Não tem segredo: é pela insistência mesmo. Como recebo uma
média de 10 cartas por dia de leitores (agora, com a
Internet, isso aumentou muito)fui formando um cadastro
enorme, com o qual me comunico continuamente. Dá um puta
trabalho, mas compensa porque, mais dia menos dia, o leitor
em potencial acaba comprando outro livro meu. Tem de ver
também que estou na estrada há exatos quarenta anos. Aos 9
anos de idade, em Sorocaba, eu já publicava poemas todo dia
nos jornais e expunha meus poemas em cartolinas penduradas
num varal na praça pública. E sempre fui caixeiro viajante de
minha poesia. São poucas cidades deste País em que não estive
alguma vez, seja declamando, palestrando, lendo poesia em
rádio, enfim, acho que não tem outro jeito de vender poesia
que não seja uma enorme paixão, paciência e trabalho. Para
mim, poesia é missão.
.Existe algum preconceito, do meio literário, contra a sua
poesia?
Não sei se é preconceito, é um pouco mais simples.
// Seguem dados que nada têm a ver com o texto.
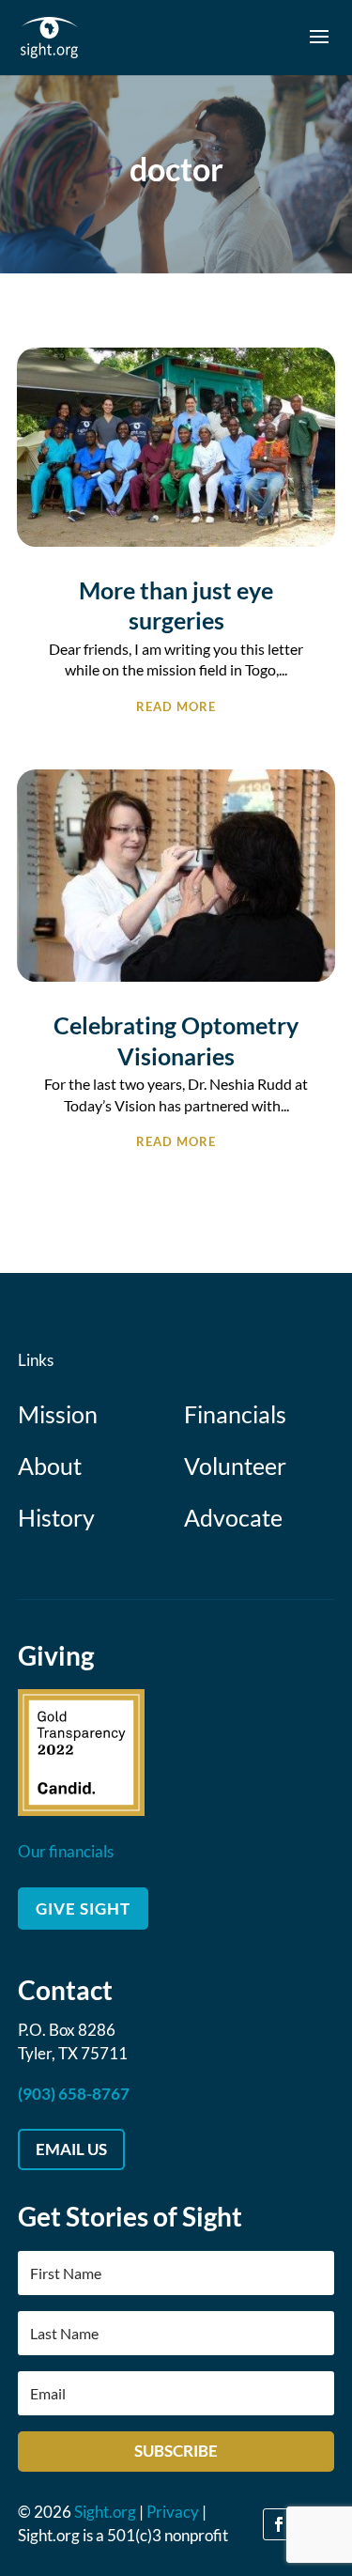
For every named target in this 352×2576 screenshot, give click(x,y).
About (50, 1465)
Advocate (233, 1517)
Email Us (71, 2149)
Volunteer (235, 1465)
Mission (58, 1414)
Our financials (66, 1851)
Nunca fiz
parte de nenhuma patota acadêmica. Sempre corri por fora,
pela marginália, pela contracultura, nunca puxei saco de
jornalista ou de intelectual do sistemão literário. A
opinião, o aval que me interessa é do leitor. E este, graças
a Deus, tem me apoiado. Nunca recebi um convite oficial do
governo, por exemplo, para ir a algum evento literário de
peso. Em compensação, só os poemas que publico há 12 anos na
Agenda da Tribo, tem 120 mil leitores garantidos e
entusiasmados. Não sou faraó para ambicionar uma estátua,
posteridade, monumento. Quero é ser lido. Escrevo para os
outros, não para meia dúzia de donos da cultura tupiniquim.
Os carreiristas acadêmicos cagam e andam para mim, mas como
também cago e ando para eles, tá tudo certo.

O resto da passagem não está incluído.